Apollo Tyres Ltd’s results for the September quarter were rather paradoxical. Although the euro zone is battling a crisis, it was the European operations that boosted the company’s sales and profit for the quarter. Profitability of local operations was a tad below expectations.
Consolidated revenue at Rs 2,871.24 crore was in line with analysts’ expectations, 47.3% higher year-on-year (y-o-y) from a year ago and marginally up from the June quarter. The management, in its conference call with analysts, said this was the culmination of volume growth (about 31% y-o-y), price revisions and favourable product mix.
Although revenue grew across locations, it was led by the 56.9% y-o-y growth in domestic sales, which now account for almost two-thirds of the total revenue.
Europe was the sweet spot; sales there jumped 42.8%, driven by the appreciation of the euro and higher realizations as bookings for higher-value winter tyres rose. What’s more, the region clocked a 83.9% jump in profit before interest and tax (PBIT).
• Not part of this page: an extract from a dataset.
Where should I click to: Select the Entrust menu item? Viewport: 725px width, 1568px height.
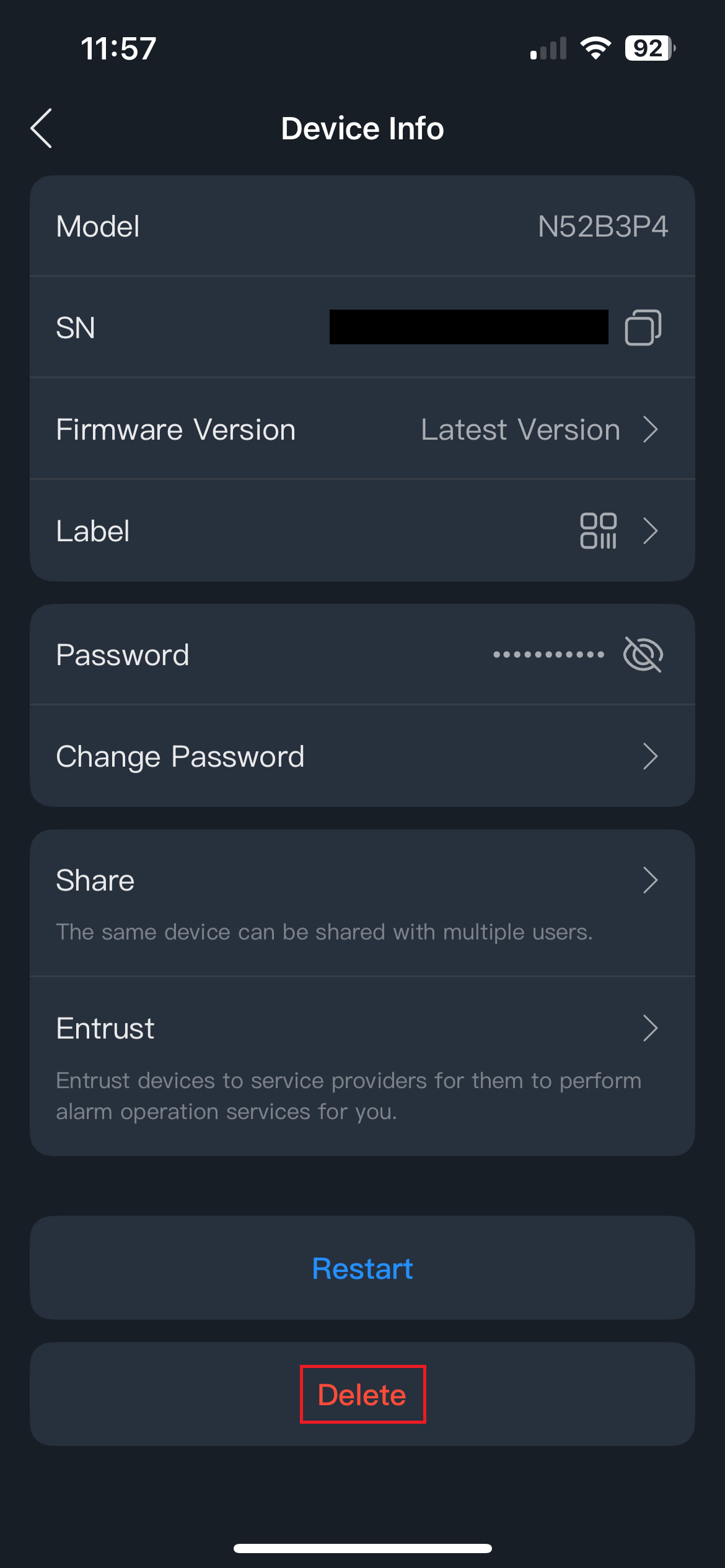(105, 1029)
In spite of higher rubber prices against a year ago, PBIT margins rose around 240 basis points (bps) y-o-y. One basis point is one-hundredth of a percentage point. Higher volumes, along with better realizations, provided the leverage to offset costs. The South African market, too, did well with 14.9% y-o-y growth in revenue and marginal profit; the location had posted a loss in the year-before quarter.
What played spoilsport in spite of strong revenue growth in Indian operations was the drag on profitability. Led by higher sales from the passenger car and truck segments, along with a rise in radialization (where value-addition is more), one would have expected profitability to improve.
On the contrary, PBIT margin fell 340 bps from the year-ago period. According to the management, rubber prices did not fall as sharply in India as in international markets.
Moreover, the average cost of rubber for the quarter was Rs 236 per kg against Rs 174 a year ago. And, in spite of the fall in rubber prices, high-cost inventory hit profitability.
A cost analysis given by the company’s management implies that for every 10% hike in rubber prices, international firms need to take a 4% hike in tyre prices. But in the domestic market, higher labour costs necessitate a 7.5% hike. Perhaps with the slowdown anticipated in the automotive sector, aggressive price hikes to fully offset raw material cost hikes could not be taken during the quarter.
Consolidated operating margins, therefore, fell by 148 bps y-o-y and about 49 bps from the June quarter to around 8%. Apollp Tyres deftly managed this by a severe cut in other expenses, which fell around 300 bps from the year-ago period due to lower operating and marketing expenses. Net profit at Rs 77.8 crore was 46.7% higher than the year-before period.
The stock price, which has an inverse relation with rubber prices, has been rising in the last few weeks in response to softer rubber prices. Indeed, they are likely to remain stagnant or soften in the medium term.
But the key question is whether auto volumes in domestic markets will also moderate, which in turn could arrest upsides in the scrip.